Столь драгоценное для Михаила право на свободу Кант признавал только в интеллектуальной сфере, отрицая саму ее возможность в материальном мире (и, следовательно, считал некорректными такие устойчивые понятия, как «свободное пространство» или «свободное падение тел»). Подобный подход не удовлетворял Бакунина. Содержательность и ценность духовной деятельности он видел прежде всего в ее практической направленности и реальной результативности. В противном случае философия превращается в обычную схоластику. Вот почему философский настрой двух русских кантианцев постепенно менялся, что видно из письма Станкевича от 15 декабря 1835 года:
«<…> Исполать тебе, Мишенька! Ты опередил меня! Я давно уж не читаю Канта, потому что, по приезде, намерен поговорить об нем подробно с некоторыми людьми, которых мне здесь рекомендовали. На каждое его положение у меня тысяча возражений в запасе; я думал об нем столько, что голову ломило — но посредством своего мышления не доходил до его результатов и заключил, что я дурно понимаю мысль его или не логически мыслю. В том и другом случае мне нужна чужая помощь. Между тем ты меня подзадорил. Я беру Канта с собою и в деревне прочту что-нибудь из него. <…> Есть потребности, незаглушаемые в душе человека, и нет нелепее предрассудка, как тот, что человек не без чувства не может с успехом заниматься философией. Напротив, до тех пор она и делала мало успеха, пока ею занимались скопцы, с сухим умом, с холодною душою. А Кант нужен как введение к новым системам. <…>».

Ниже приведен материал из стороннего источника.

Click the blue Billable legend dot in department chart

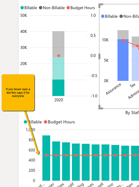click(103, 16)
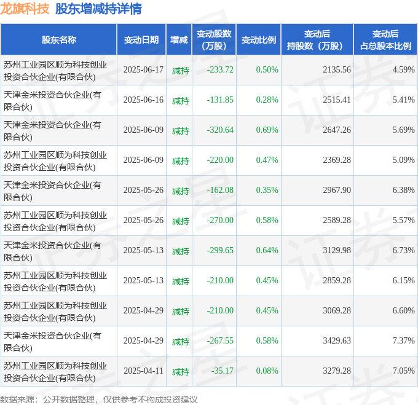Click the 变动后持股数(万股) header
Image resolution: width=418 pixels, height=405 pixels.
click(x=317, y=40)
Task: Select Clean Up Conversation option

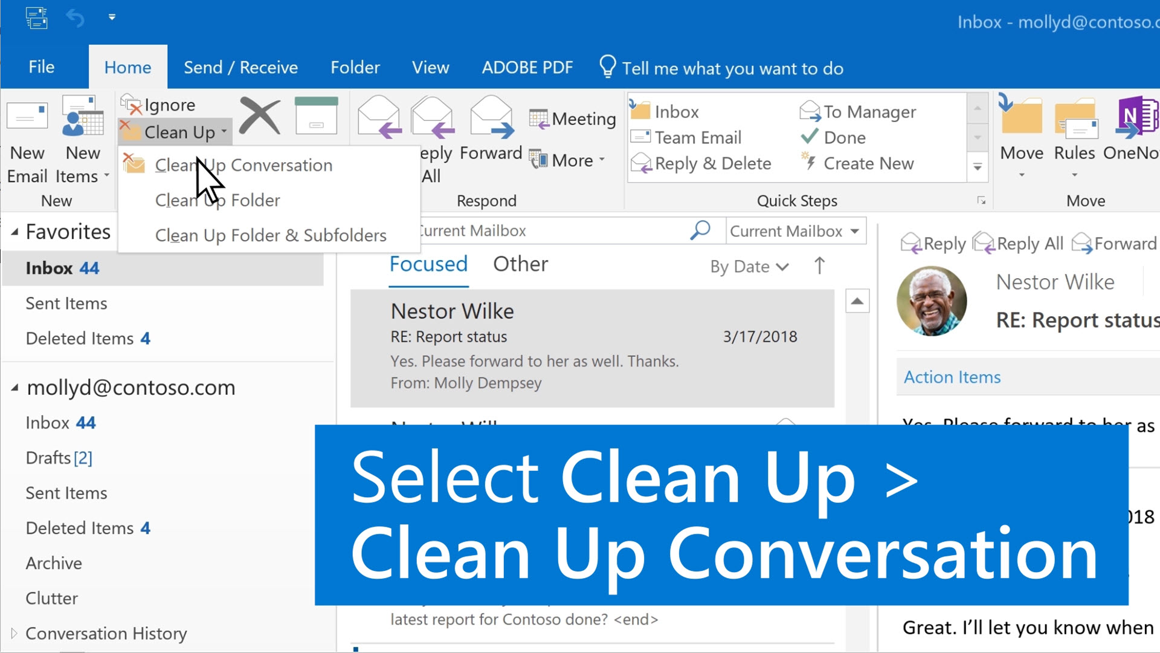Action: pos(244,165)
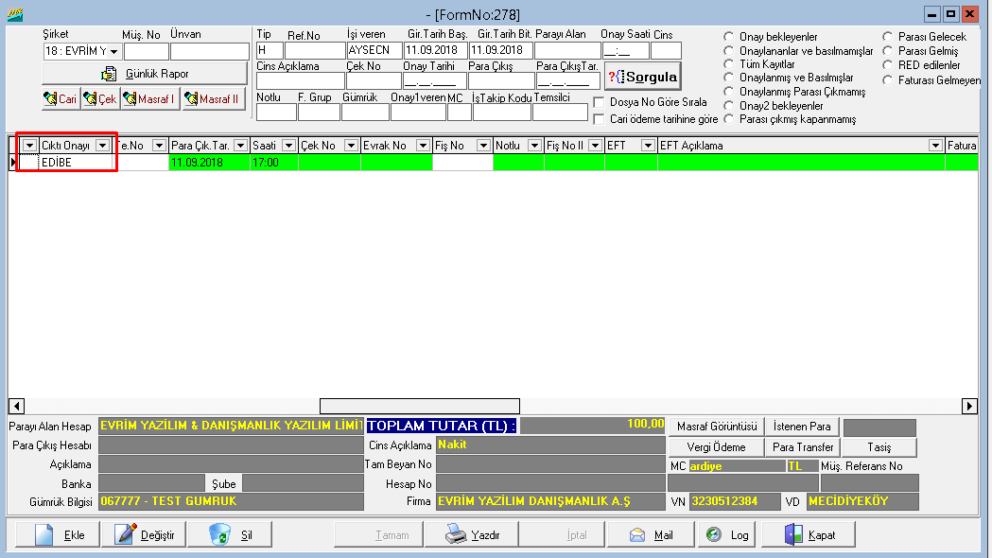The image size is (992, 558).
Task: Open the Mail envelope button
Action: 650,534
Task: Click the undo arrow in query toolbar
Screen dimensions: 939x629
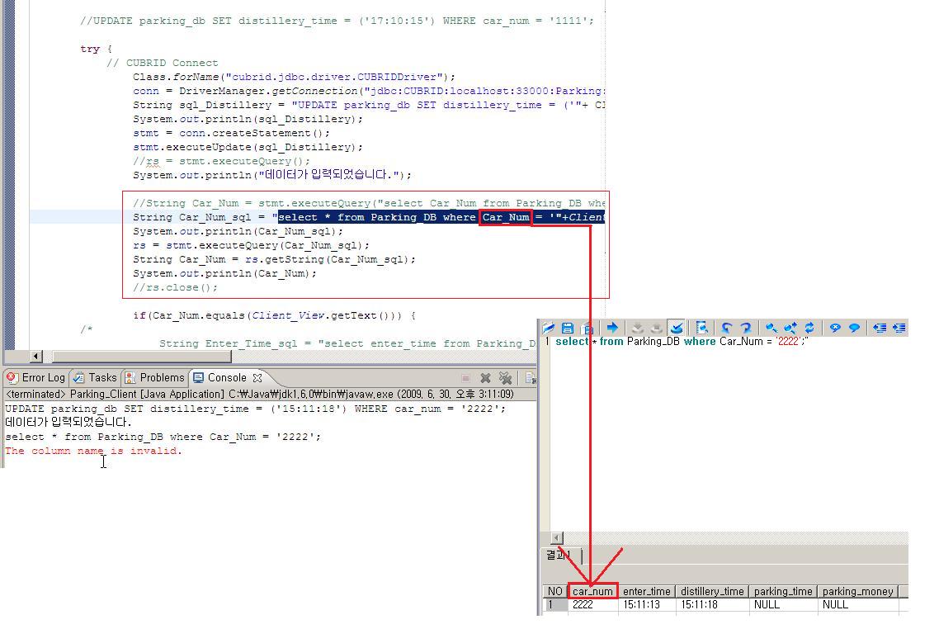Action: (727, 328)
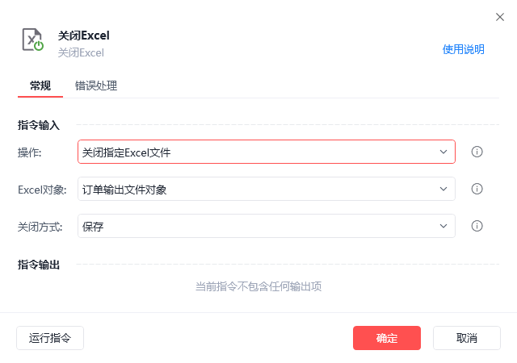Show info for the Excel对象 field
This screenshot has height=363, width=517.
click(477, 189)
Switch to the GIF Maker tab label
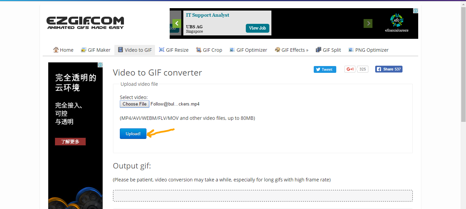 (x=99, y=50)
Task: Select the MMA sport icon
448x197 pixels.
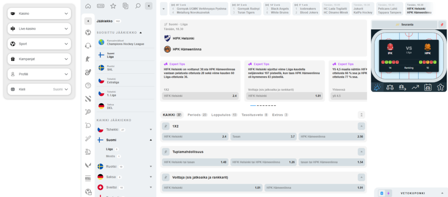Action: pyautogui.click(x=88, y=178)
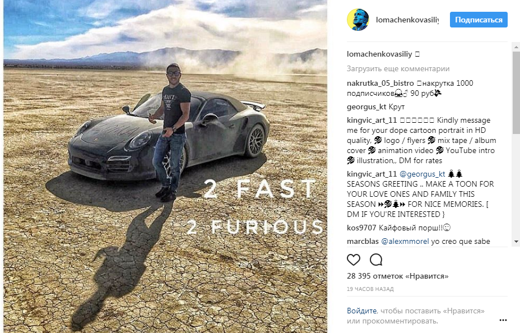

Под новыми системами подразумевались учения все тех же немецких философов — прежде всего Иоганна Готлиба Фихте (1762–1814) и Георга Вильгельма Фридриха Гегеля (1770–1831). В философии Фихте Бакунина привлекала концепция свободы. Лозунг Фихте «Действовать, действовать — вот для чего мы существуем!» как нельзя лучше отвечал представлениям молодого Бакунина. В одном из писем ко всем четверым своим сестрам он перефразирует эту крылатую фразу немецкого мыслителя: «Действие… <…> — вот единственное осуществление жизни». С восторгом цитирует уже в другом письме — к Татьяне и Варваре — слова Фихте из трактата «Наставление к блаженной жизни, или Учение о религии»: «Жизнь — это любовь, а вся форма и сила жизни заключается в любви и вытекает из любви. Открой мне, что ты действительно любишь, чего ты ищешь и к чему стремишься со всей страстью, когда надеешься найти истинное самоуслаждение, — и этим ты откроешь мне свою жизнь. Что ты любишь, тем ты и живешь».